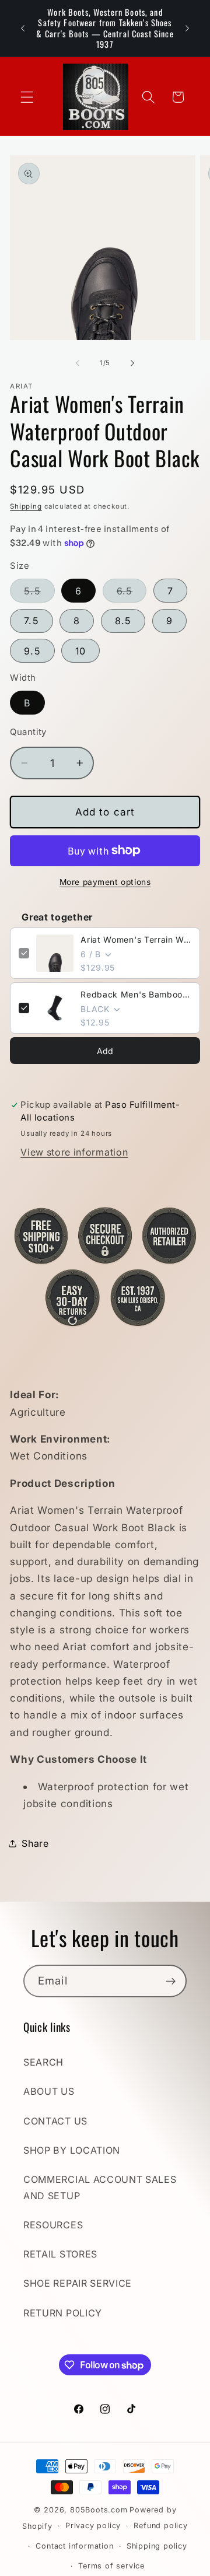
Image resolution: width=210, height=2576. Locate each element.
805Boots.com (99, 2509)
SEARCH (43, 2062)
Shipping (25, 506)
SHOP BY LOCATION (71, 2150)
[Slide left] (77, 363)
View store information (74, 1152)
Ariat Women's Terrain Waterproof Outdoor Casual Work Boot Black (135, 939)
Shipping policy (157, 2546)
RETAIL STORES (60, 2254)
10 (80, 651)
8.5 (123, 620)
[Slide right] (132, 363)
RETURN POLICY (62, 2313)
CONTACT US (55, 2121)
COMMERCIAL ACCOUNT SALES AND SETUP (100, 2187)
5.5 (39, 593)
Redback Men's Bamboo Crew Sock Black (135, 994)
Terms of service (111, 2565)
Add (105, 1051)
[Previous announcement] (23, 28)
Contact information (74, 2546)
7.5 (31, 620)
################
What you should do: What is needed is the exact run of lines from the start of the data through the line with "COMMERCIAL ACCOUNT SALES", both ends included, minus the pictures.

Written answer:
Image resolution: width=210, height=2576. Locate each element.
805Boots.com (99, 2509)
SEARCH (43, 2062)
Shipping (25, 506)
SHOP BY LOCATION (71, 2150)
[Slide left] (77, 363)
View store information (74, 1152)
Ariat Women's Terrain Waterproof Outdoor Casual Work Boot Black (135, 939)
Shipping policy (157, 2546)
RETAIL STORES (60, 2254)
10 (80, 651)
8.5 (123, 620)
[Slide right] (132, 363)
RETURN POLICY (62, 2313)
CONTACT US (55, 2121)
COMMERCIAL ACCOUNT SALES AND SETUP (100, 2187)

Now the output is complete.